- **TASK GOAL**
Transcribe the text of every record below word for word, and leave the pictures out.

- **AVAILABLE RECORDS**
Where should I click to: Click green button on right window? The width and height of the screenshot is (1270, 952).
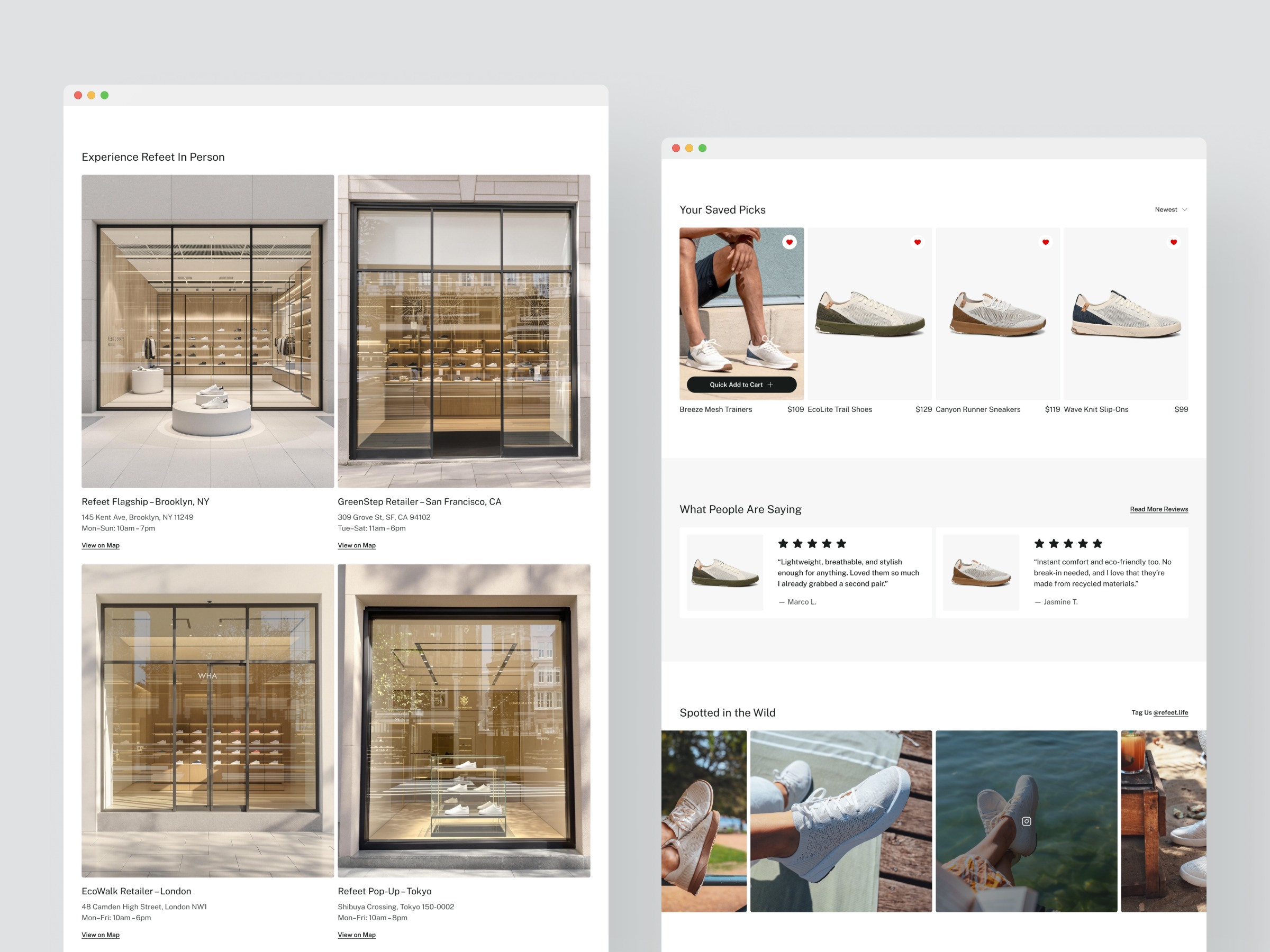[x=702, y=148]
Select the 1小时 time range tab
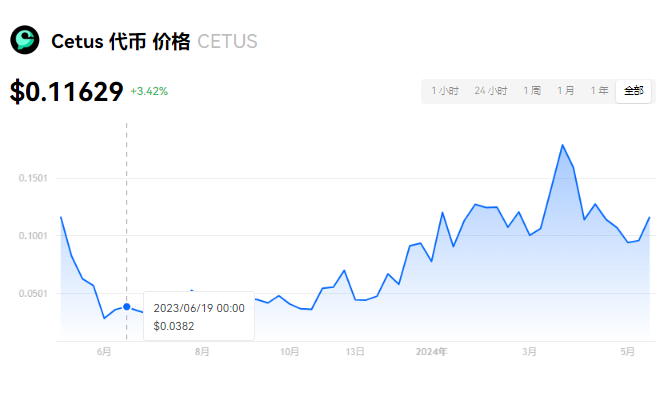Image resolution: width=668 pixels, height=395 pixels. pyautogui.click(x=445, y=91)
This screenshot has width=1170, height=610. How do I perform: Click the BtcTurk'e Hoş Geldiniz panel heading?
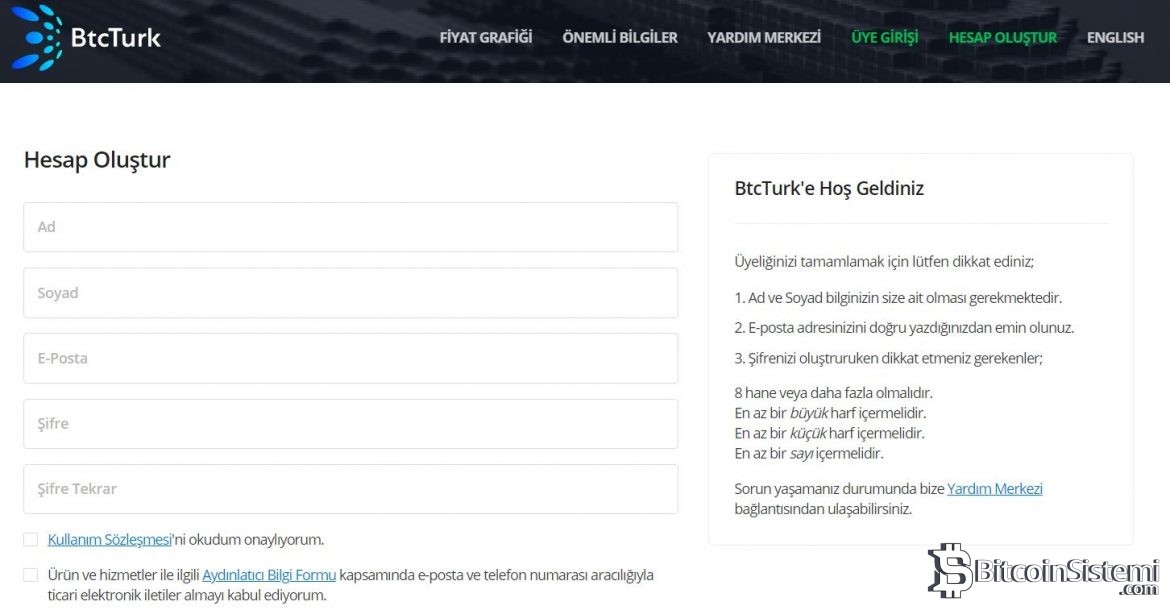pos(829,189)
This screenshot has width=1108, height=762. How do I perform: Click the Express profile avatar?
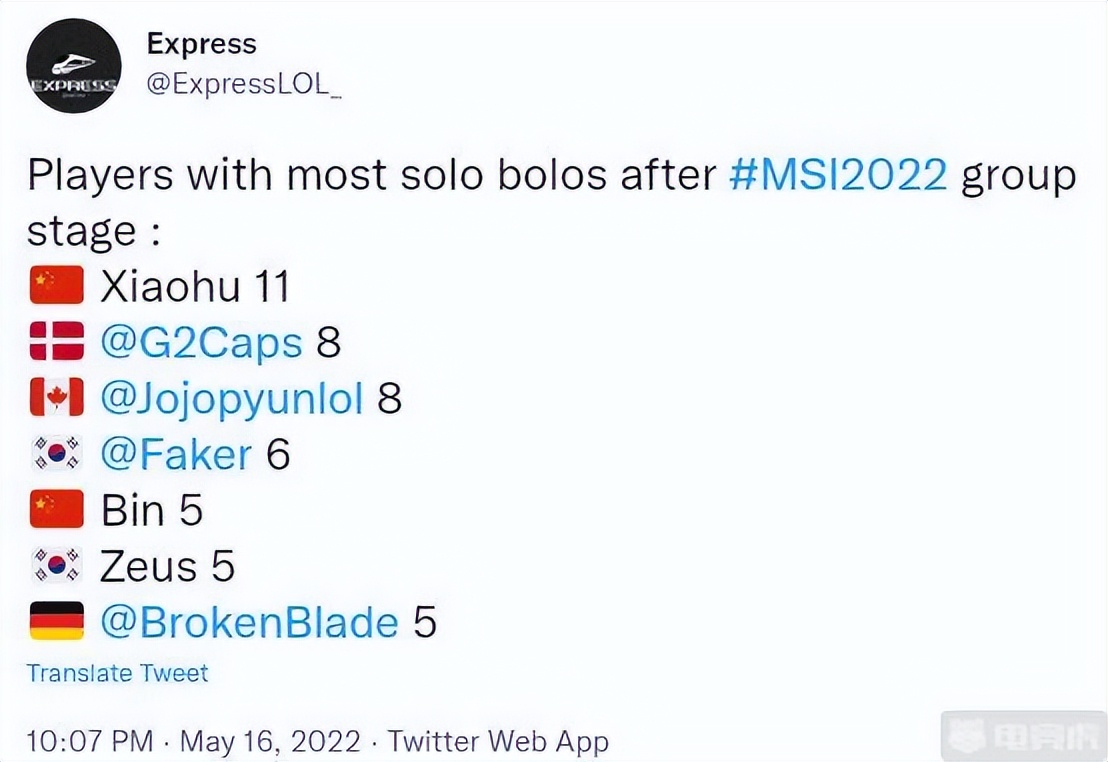[74, 66]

- **OUTPUT FOR THIS TASK**
Where should I click to: Click green button on right window? The width and height of the screenshot is (1270, 952).
[x=702, y=148]
Select the 1小时 time range tab
Image resolution: width=668 pixels, height=395 pixels. pyautogui.click(x=445, y=91)
This screenshot has width=1170, height=610. How do I perform: Click the BtcTurk'e Hoş Geldiniz panel heading?
pos(829,189)
This screenshot has width=1108, height=762. How do I perform: Click the Express profile avatar?
[74, 66]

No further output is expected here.